Лабиринт тянулся на двадцать стадионов вдоль берега моря и на пятьдесят — в глубину суши — равнобедренный треугольник ярких огней и дрожащего этхера. В Лабиринт въезжали с северо-запада, между рядами ураноизных мельниц, перемалывающих лунное зерно с северных ферм. Здесь уже пришлось притормозить, возница поднял перпетуум мобили кареты, апексы сами тянули этхерную конструкцию. Пан Бербелек разглядывался по аллеям и площадям Лабиринта. Его стены — это плотные массы огненной растительности, натуральные скальные формации, морфинги Земли и Огня; часть Лабиринта лежит под поверхностью Луны. И в то же самое время, его стены — это еще и громадные, сложные макины, подвешенные на паучьих перпетуум нобилях, светящихся в небе над Лабиринтом руническими созвездиями — их обороты определяют изменения конфигурации Лабиринта. Так перемещаются улицы, ручьи перепрыгивают из одного русла в другое, поляны и династозовые рощи то выходят на свет, то погружаются в тени; целые кварталы то проваливаются под почву, то взметаются над Лабиринтом на спельниковых скелетах; вокруг пыровых баобабов закручиваются и раскручиваются спирали воздушных домов; дворцы огненной флоры поворачиваются тылом к аллеям, да и сами аллеи меняют направление.

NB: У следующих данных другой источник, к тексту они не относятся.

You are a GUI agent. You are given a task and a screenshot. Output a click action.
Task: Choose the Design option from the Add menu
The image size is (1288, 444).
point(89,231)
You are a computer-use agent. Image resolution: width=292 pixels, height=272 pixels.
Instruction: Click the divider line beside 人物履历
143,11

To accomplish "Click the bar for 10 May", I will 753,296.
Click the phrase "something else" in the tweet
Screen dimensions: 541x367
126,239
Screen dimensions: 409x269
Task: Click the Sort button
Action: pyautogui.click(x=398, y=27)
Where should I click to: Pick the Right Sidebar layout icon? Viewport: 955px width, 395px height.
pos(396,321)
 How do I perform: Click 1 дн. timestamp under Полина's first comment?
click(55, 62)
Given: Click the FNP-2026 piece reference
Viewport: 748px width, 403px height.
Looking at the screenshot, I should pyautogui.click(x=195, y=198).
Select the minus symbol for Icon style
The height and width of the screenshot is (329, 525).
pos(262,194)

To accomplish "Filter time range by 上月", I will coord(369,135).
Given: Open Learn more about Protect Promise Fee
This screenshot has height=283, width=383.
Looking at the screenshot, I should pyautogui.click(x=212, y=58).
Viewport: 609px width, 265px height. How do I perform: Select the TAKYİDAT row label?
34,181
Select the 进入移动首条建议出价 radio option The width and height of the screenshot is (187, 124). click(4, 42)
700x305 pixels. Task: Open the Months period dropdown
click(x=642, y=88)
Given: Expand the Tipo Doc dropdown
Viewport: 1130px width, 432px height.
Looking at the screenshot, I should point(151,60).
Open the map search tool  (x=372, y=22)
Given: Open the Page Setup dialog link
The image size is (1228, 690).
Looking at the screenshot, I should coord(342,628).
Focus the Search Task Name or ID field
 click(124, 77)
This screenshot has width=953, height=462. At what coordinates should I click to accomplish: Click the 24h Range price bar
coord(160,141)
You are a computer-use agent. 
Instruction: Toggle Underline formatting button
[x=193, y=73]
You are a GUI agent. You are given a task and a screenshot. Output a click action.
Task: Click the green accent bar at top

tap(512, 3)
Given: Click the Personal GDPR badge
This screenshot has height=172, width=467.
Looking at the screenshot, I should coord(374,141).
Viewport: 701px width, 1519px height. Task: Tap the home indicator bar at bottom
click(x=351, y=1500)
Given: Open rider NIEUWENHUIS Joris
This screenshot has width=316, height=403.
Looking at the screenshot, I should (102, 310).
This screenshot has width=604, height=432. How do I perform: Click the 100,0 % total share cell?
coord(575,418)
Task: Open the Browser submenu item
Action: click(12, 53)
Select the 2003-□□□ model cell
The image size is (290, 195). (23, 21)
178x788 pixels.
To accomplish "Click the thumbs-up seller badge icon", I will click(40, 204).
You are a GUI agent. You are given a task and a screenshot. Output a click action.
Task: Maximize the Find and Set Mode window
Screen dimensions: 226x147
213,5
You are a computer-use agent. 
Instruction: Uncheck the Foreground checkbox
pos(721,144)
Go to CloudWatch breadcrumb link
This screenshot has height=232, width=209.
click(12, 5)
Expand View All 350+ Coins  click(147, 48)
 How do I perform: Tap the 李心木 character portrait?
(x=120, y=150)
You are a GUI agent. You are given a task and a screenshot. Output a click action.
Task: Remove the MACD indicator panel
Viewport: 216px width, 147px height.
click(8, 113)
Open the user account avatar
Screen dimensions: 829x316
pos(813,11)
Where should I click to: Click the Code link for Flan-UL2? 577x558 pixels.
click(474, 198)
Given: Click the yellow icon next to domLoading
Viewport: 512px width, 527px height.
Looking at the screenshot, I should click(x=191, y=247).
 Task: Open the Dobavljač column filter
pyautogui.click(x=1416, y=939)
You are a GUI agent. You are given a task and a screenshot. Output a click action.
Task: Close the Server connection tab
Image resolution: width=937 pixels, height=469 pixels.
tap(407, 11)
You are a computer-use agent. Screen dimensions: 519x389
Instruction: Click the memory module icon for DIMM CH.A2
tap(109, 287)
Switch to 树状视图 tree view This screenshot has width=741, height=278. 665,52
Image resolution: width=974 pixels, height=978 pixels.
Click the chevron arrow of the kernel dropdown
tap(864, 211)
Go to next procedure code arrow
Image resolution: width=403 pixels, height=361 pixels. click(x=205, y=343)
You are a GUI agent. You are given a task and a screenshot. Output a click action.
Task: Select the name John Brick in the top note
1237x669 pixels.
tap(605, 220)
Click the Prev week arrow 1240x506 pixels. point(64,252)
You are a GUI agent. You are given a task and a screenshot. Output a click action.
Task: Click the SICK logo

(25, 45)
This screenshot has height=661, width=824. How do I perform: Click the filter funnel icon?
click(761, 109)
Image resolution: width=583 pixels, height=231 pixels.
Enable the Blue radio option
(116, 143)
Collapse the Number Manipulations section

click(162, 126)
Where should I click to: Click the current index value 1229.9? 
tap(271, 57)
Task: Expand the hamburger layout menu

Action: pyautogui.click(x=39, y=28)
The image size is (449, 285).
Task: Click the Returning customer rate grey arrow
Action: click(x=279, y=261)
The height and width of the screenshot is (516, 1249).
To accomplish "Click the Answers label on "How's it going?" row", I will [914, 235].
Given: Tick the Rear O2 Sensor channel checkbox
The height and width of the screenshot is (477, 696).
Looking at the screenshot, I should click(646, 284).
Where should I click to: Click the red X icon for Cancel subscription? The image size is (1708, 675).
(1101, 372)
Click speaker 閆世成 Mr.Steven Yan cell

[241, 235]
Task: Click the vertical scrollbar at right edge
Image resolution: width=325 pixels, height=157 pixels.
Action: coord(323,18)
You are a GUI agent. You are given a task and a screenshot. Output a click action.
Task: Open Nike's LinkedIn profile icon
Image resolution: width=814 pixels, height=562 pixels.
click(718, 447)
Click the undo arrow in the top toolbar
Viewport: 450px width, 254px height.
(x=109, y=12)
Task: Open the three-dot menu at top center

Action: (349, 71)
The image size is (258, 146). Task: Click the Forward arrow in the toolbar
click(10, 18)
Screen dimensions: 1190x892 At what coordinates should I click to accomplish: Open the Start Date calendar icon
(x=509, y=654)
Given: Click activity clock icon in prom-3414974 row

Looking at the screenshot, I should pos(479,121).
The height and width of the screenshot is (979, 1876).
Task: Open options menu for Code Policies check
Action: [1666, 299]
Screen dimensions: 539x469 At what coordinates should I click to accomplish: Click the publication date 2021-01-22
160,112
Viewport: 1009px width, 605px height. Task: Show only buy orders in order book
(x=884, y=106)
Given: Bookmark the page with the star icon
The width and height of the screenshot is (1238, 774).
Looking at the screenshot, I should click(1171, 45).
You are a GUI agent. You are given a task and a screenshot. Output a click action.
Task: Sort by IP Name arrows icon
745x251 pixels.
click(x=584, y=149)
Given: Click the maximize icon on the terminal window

В эту пору на них полно людей, и возмущение кероса влияет на морфы пассажиров окруженной толпой кареты. Первый Гиппырес склоняется к пану Бербелеку, левой рукой сжимает его плечо, правой указывает над пламенными гривами апексов, по направлению к центру Лабиринта.
Шум ужасный, поэтому Гиерокхарис чуть ли не кричит прямо в ухо пана Бербелека:
— Потом я проведу тебя. Не отступай от меня ни на шаг, потому что потеряешься. В карете оставишь всю одежду, все предметы, которые носятся на теле и в теле. Опорожнишь мочевой пузырь и кишки. Я дам тебе выпить пуринического гидора; если тебя и начнет рвать перед ней, то уж лучше чистой водой. Тебе дадут шип с розового куста. Держи его в ладони; как только почувствуешь, что теряешь сознание, или что не можешь ясно мыслить, сжимай кулак. Кровь разрешена.
— Что я должен…
— Нет какого-либо этикета, никакого ритуала. Ритуал вырезан в керосе. Ты будешь вести себя так, как должен был себя повести. Или ты считаешь, будто был бы в состоянии каким-то образом ее оскорбить?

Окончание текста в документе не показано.